My family and I were evacuated from our hometown of Bucha early in the morning on 24 February, to the sounds of explosions at the military airdrome next door. I will never forget the words that I uttered when I woke up my family at 5am: “The war has started.” Since then, we have become refugees. How does one make sense of the horrible realities of the war? Where does one see the intangible presence and goodness of God, in the middle of violence, trauma, and loss?    

Even though initially I found it hard to pray and read Scripture, I could resonate with the Psalms. Not only do they provide us with a whole range of emotions, but also a solid theological foundation. One of the Psalms that I often go back to is Psalm 103. David’s story and prayer echo my thoughts and struggles in the middle of this war.  

The opening verses of the Psalm are familiar to us: “Praise the Lord, my soul; all my inmost being, praise his holy name. Praise the Lord, my soul, and forget not all his benefits.” The beginning and the end of the Psalm are somewhat unusual. It’s an exhortation to worship that David addresses to himself. I also had to intentionally tell my soul to remember the reasons why I still can praise God. These verses helped me not to lose faith as I accompanied my neighbours and friends going through extreme human suffering and unimaginable losses.  

As a Ukrainian, I find hope and comfort in verse 6: “The Lord works righteousness and justice for all the oppressed.” What gives me strength to praise God nowadays is knowing that divine goodness is closely connected to divine justice. Goodness abhors evil. So, punishing evil is intrinsic to what it means for God to be good and just. God’s divine wrath, as he serves divine justice, is one of the ways in which God manifests his goodness to us.  

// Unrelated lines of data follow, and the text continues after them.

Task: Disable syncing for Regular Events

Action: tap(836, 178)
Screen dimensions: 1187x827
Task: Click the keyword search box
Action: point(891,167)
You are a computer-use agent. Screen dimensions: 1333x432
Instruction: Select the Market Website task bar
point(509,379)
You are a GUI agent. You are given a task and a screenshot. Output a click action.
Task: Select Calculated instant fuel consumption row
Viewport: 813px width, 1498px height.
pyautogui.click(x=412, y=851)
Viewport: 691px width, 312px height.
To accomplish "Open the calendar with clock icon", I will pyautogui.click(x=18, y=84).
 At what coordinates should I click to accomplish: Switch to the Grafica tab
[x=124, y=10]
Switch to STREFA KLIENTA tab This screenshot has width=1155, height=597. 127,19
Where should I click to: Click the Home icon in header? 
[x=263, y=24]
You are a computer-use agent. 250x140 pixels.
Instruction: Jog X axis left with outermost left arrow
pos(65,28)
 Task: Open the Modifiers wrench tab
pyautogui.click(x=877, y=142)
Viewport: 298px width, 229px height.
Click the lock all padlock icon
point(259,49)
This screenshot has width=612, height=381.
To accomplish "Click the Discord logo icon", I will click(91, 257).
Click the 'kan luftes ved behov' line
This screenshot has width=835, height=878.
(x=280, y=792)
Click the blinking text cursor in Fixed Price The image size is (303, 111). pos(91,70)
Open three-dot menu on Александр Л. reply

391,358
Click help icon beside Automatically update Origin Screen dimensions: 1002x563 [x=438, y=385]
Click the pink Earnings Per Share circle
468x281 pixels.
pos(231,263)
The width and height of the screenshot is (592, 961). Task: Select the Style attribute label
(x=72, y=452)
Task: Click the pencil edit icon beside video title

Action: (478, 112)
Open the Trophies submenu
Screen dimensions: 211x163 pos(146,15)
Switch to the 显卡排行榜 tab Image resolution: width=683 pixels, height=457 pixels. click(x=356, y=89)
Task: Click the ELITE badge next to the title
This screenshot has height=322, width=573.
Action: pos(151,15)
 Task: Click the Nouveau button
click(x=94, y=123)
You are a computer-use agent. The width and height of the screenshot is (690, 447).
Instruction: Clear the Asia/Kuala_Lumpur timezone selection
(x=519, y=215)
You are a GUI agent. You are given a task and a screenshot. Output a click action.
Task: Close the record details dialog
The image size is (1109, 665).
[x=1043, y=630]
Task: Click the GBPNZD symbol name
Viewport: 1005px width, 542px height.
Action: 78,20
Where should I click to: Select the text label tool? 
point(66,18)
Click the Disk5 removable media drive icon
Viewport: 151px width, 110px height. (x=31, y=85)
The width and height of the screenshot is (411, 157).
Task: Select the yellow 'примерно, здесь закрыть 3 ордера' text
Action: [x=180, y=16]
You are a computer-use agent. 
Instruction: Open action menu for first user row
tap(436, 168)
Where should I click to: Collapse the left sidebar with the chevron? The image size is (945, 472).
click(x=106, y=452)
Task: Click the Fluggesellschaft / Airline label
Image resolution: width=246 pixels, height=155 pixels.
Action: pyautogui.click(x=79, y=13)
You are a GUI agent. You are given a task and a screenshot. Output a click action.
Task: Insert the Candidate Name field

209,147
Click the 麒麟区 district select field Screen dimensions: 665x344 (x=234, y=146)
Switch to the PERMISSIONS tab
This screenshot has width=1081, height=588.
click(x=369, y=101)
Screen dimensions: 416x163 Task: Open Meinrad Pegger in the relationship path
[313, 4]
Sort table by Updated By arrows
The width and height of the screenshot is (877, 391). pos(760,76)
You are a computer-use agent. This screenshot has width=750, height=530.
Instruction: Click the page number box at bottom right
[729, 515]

I think of God’s goodness and pray for God’s justice when I remember thousands of civilians in Ukraine killed and injured, and countless others living through daily bombardment and violence. I think of God’s goodness and pray for God’s justice when I see homes, schools, care institutions, and entire cities being destroyed. I think of God’s goodness and pray for God’s justice when my heart goes out to millions of internally displaced persons, the majority of whom are women and children, who have lost everything they had – their homes, belongings, livelihoods, support networks, and in many cases, their loved ones. “The Lord works righteousness and justice for all the oppressed.” 

This war has impacted me. It probably has changed me forever. However, this war has not and will not define me. I am defined by the goodness of God that has always been there, even in the middle of pain and suffering. Yes, there are days when I struggle to see it and trust it. But then I remember that God has been faithful and good all my life. He has been with my family and me in our darkest nights and has led us to safety. His mercy and justice will never fail us.  

In this Psalm, David highlights the importance of community in his faith journey. You have become that community of faith to my family and me in this difficult time. Reaching out with messages of support and assurance of prayers, you have helped me see the compassion and goodness of God in my life. Thank you, friends!